His sympathetic look irked her. Because he knew what had changed her. Dani often looked at her like that, too.
Just as the house came into view, Keith stopped walking. “Can I tell you something?”
She stopped and faced him. “What?”
“You didn’t kill that guy.”
“What guy?”
“You don’t have to
hide it from me. I haven’t told anyone.” When she didn’t respond, he said, “I know you stabbed one of two men who attacked you.”
“How do you know?”
“I’m a park ranger. I know cops. I did some research.”
How she felt about that confused her as much as his sudden appearance.
“He and the other guy showed up at an ER. They said he’d been mugged. He very nearly died. He needed emergency abdominal surgery.”
“Why are you telling me this?”
“To give you peace of mind. And closure. You might also want to know he’s in jail now.”
“Oh god. Did he attack another woman?”
“He stole a car and robbed a store at gunpoint. It wasn’t his first offense. He got twenty years.”
Someone could have died in the robbery. Ellis had felt guilty about that—the possibility that her failure to report the crime might lead to another person’s death. Or rape.
“The other guy is dead,” Keith said.
“What happened?”
“Not sure. A fight that went wrong, from what I can tell.”
“Why did you look them up if you weren’t going to report the crime? Why do you care so much?”
An odd look surfaced in his dark eyes. “You should know why.”
“What should I know?”
“It’s that spell you put on me back at Pink Horses. Do you remember?”
She remembered.
“It won’t rub off no matter how hard I try. I came here to ask you to take it off.”

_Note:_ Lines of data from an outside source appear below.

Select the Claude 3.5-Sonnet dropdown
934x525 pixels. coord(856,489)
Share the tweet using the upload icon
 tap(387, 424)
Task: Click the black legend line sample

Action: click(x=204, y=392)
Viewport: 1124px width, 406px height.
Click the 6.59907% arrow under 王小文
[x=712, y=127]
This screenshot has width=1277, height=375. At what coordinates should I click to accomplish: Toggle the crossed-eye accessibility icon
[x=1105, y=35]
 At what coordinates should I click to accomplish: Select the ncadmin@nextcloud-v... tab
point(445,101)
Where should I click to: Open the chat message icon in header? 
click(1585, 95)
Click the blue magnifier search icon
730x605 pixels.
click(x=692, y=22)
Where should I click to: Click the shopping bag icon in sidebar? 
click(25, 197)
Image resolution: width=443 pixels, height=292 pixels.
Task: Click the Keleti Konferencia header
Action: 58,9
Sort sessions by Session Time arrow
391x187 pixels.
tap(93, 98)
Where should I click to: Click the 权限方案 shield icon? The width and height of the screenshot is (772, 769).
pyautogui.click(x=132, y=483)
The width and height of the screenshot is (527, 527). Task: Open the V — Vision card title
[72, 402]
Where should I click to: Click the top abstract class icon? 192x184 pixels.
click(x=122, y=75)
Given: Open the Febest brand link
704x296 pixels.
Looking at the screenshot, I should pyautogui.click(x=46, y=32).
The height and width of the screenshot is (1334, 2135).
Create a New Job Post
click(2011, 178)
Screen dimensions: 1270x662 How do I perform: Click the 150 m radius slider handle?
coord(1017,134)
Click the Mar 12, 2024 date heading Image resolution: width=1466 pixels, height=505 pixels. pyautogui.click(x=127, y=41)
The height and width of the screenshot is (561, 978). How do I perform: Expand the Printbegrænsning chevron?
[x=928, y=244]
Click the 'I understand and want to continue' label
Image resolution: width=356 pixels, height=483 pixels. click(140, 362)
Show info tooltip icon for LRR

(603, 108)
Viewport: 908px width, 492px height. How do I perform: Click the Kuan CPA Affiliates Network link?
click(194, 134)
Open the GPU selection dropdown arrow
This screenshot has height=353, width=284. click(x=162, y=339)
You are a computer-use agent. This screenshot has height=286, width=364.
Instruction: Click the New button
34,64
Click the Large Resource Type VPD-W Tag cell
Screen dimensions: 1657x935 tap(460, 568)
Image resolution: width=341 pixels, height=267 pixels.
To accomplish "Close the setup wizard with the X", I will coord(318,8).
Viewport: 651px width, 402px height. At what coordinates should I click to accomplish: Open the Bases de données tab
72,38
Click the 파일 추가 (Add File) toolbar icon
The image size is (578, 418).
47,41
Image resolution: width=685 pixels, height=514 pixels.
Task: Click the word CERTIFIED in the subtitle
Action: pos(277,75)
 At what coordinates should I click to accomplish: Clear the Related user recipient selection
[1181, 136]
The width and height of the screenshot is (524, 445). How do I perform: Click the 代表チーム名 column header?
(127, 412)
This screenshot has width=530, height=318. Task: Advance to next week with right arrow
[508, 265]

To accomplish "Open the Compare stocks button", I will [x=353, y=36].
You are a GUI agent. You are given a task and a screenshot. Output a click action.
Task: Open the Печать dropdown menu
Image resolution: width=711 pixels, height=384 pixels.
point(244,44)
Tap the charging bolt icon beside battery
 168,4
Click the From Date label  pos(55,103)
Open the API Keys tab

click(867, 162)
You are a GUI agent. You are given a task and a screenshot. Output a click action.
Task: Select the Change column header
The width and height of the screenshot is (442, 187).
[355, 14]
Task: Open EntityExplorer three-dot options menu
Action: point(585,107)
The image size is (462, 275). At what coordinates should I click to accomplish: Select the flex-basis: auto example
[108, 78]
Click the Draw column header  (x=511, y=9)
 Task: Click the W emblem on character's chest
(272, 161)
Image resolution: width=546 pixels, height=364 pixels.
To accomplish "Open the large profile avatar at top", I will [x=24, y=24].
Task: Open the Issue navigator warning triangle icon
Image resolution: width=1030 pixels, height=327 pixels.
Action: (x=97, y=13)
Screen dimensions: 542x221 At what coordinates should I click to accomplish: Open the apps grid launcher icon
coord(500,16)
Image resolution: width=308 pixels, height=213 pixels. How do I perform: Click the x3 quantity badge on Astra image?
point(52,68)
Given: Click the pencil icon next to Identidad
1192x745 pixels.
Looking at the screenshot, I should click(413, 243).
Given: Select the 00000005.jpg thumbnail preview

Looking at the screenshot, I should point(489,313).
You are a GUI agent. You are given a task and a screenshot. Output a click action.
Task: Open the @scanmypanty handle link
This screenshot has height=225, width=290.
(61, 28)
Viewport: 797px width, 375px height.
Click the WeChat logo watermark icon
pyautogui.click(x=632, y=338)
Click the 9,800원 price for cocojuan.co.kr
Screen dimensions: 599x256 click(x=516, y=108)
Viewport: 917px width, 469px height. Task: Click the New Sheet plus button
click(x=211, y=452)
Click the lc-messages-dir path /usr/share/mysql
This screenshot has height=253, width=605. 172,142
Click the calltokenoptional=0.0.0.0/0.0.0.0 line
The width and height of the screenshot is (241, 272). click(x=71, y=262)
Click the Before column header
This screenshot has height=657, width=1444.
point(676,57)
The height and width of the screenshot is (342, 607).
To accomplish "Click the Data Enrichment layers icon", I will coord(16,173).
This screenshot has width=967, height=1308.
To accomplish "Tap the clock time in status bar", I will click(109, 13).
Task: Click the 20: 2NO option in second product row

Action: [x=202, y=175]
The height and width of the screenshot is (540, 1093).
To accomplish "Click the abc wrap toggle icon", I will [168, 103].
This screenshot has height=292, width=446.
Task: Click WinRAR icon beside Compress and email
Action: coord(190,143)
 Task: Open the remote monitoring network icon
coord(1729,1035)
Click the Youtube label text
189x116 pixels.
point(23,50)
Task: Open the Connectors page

“Does what’s-her-name know you’re here?”
His lips curled slightly. “No. Chloe knows nothing of my whereabouts since I broke off our engagement.”
Ellis tried to conceal how that news made her feel—mostly from herself. “Why did you end it?”
“Aren’t you listening?”
“Oh—the spell?”
“Yes, the spell.”
“You drove all the way to Florida to ask a witch to take a spell off you?”
“A gorgeous witch.”
“Just so you know, flattery gets you nowhere with a witch.”
“What does? I can’t handle this much longer. Please remove it.”
She saw by the look in his eyes that it was no joke. The park ranger had fallen for her. But how could she pretend not to have known that? He’d come rushing to her aid from miles away in the middle of the night. He’d spent a whole day driving her to Florida. He’d texted all those months when he was living with another woman.